Les caquistes seront aussi surveillés en environnement. Ils déposeront leur politique nationale d’architecture et d'aménagement du territoire – le terme « urbanisme » a été effacé, ce qui inquiète les écologistes. Proposer en même temps de construire un tunnel Québec-Lévis et de freiner l’étalement urbain, ce sera difficile à vendre…

À prévoir aussi : la bataille des cibles de réduction des émissions de gaz à effet de serre (GES). Contrairement à ses adversaires, M. Legault refuse de se doter d’objectifs plus exigeants. Certes, ce serait préférable. Mais l’essentiel serait de commencer par montrer comment il atteindra son objectif actuel.

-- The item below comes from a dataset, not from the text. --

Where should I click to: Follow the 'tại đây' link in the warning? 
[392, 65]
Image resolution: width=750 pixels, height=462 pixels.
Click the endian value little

Tant que l’opposition ne précisera pas elle-même comment elle y parviendrait, ses critiques perdront de leur mordant.

Bien malin qui peut prédire la teneur du dernier budget de son mandat, habituellement déposé en mars. On ne connaît pas les dégâts qui seront causés par Omicron. Mais à Québec, on dit vouloir éviter les bonbons préélectoraux et l’austérité. À suivre, donc.

Et enfin, il y aura « l’identité » québécoise.

M. Legault a causé la surprise en promettant de mettre à jour la Loi sur le statut de l’artiste. Il lui faudra du courage – chaque camp se battra pour tirer la couverture de son côté, et il sera impossible de plaire à tous.

Ce dossier sera toutefois éclipsé par les audiences de la Cour d’appel sur la loi 21 sur la laïcité.

Comme pour la pandémie, chaque fois que M. Legault croit avoir trouvé une solution, le sujet revient le hanter. Mais là aussi, c’est l’opposition qui risque encore plus d’en payer le prix. Car en matière de signes religieux, les libéraux et les solidaires savent que leur position est impopulaire auprès des électeurs et qu’elle divise leurs militants.

En fait, ce sont surtout les libéraux et les solidaires qui pourraient citer Al Pacino avec la laïcité. Une fois de plus, ils croyaient s’être sortis du débat, mais l’actualité les y replonge, pour le meilleur et le pire.